Comment author: gwern 15 August 2012 01:50:53AM 6 points [-]

220+ IQ scores DO happen - due to the fact that IQ tests cannot be made accurate for such an uncommon group of people, they're far more common than they're mathematically supposed to be. A collection of research on that can be found online right here: http://hiqnews.megafoundation.org/Terman_Summary.htm ...You definitely have to give that kid a higher score than 100. The only way I know of to get a score in the 200 ballpark is to have that sort of age adjustment done after taking the test with the highest limit before a certain age.

And that's a limitation of the tests being ratio tests or not being normed on the sufficiently large population they're supposed to be normed on. (Why are all the datapoints on that page so old?) That's why modern IQ tests come with listed ceilings! 'Past this point, who knows what it's measuring if anything'. With a short test, even random guessing will eventually throw up some remarkable scores...

I've actually talked with people in that IQ vicinity, and based on the absolutely sublime intelligent conversation they're capable of providing, and considering the likelihood of specifically them being dishonest about that within the context of their other behaviors, I just don't think they're lying.

Perfectly consistent with them having more earthly IQs >140. (If even that; I have been reading up on psychopathy lately, and one of the diagnosable traits is being gifted conversationalists and creators of emotional 'bonds', despite psychopathy being, if correlated with IQ at all, negatively correlated.)

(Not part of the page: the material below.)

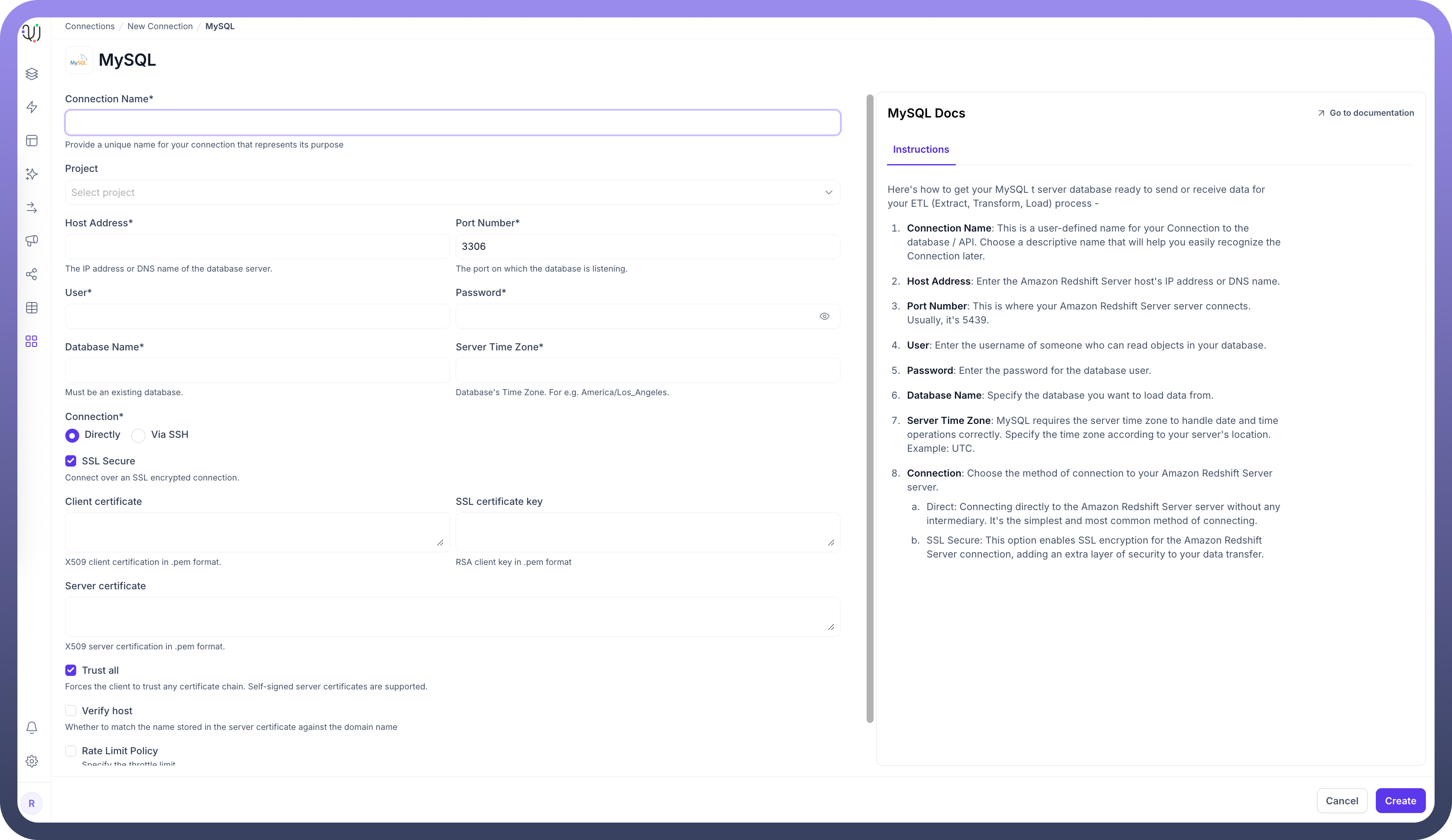
Task: Open the four-squares grid sidebar icon
Action: click(x=32, y=342)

Comment author: [deleted] 15 August 2012 10:31:24PM *  3 points [-]

IQ is defined to be a normal distribution with mu = 100 and sigma = 15, so “IQ 220” means ‘99.9999999999999th percentile¹’; if more than a person in 10^15 gets such a score, then the test is miscalibrated. (But most tests are, beyond a few standard deviations away from the mean.)

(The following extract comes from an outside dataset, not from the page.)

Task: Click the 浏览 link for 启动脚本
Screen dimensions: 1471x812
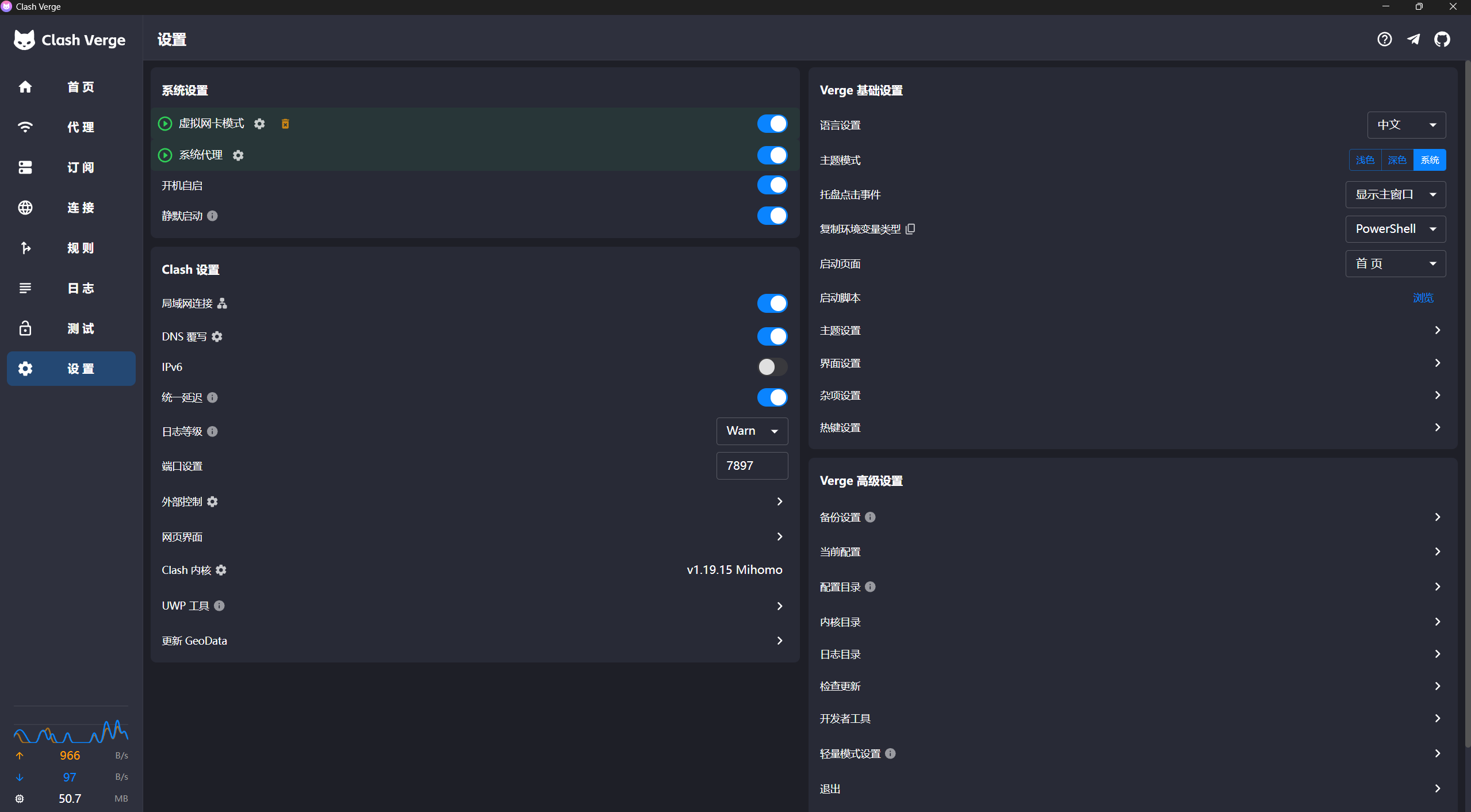Action: [1423, 298]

  1. I didn't count the nines, I just copied and pasted the output of pr norm(8) in gnuplot and moved the decimal point.
Comment author: Epiphany 15 August 2012 01:00:02AM 1 point [-]

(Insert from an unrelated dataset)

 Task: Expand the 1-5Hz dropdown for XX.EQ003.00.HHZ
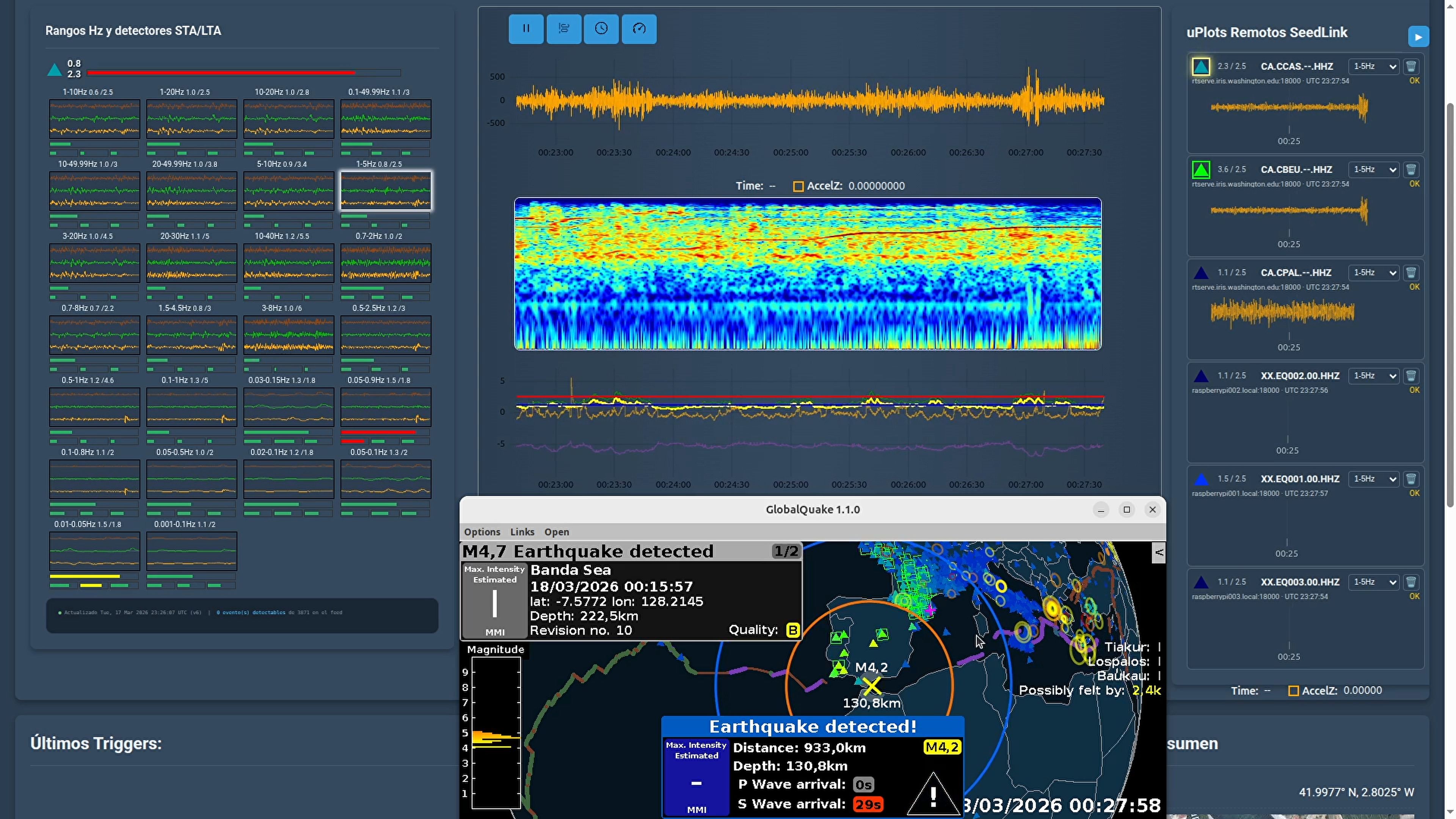pyautogui.click(x=1374, y=582)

Awesome! Tell me super-intelligent thoughts? Have you met the others? (Nope, not gullibility. Explaining below in re to gwern.)

Comment author: OrphanWilde 15 August 2012 01:03:49PM 0 points [-]

I'm not sure what a super intelligent thought would look like; there's a limit on how intelligent a thought could be, as a thought that gets too clever ceases to be clever at all. But if that's your internal reaction as well, I don't have any room to argue/criticize on this front, as you're being fully consistent.

(Strictly speaking, incidentally, any score above 180 is merely an estimate; IQ tests cease to perform reliably above that level.)

Comment author: Epiphany 06 September 2012 02:28:03AM *  0 points [-]

I loved your experiment. (: As for what a super-intelligent thought would look like, there are multiple ways of interpreting you:

You might be saying that a person with an IQ of 220 could be prone to over-thinking things. In that case, it would cease to qualify as cleverness due to a failure to maintain a good cost-benefit ratio between the amount of brainpower put in and the results coming out.

You may mean that if someone were to say something significantly more clever than what is commonly thought of as "clever" it may not be recognized as such, may not even be observable to most minds once pointed out, and therefore might never end up recognized as "clever" by anyone.

There's a much more interesting possibility - that a super-intelligent thought may transcend cleverness, take on emergent properties, or otherwise be so advanced that our current definitions of intelligence can't express it.

Comment author: [deleted] 15 August 2012 10:26:54PM 1 point [-]

Estimated by whom?

Comment author: OrphanWilde 16 August 2012 01:00:49AM 0 points [-]

You're taking my experiment literally.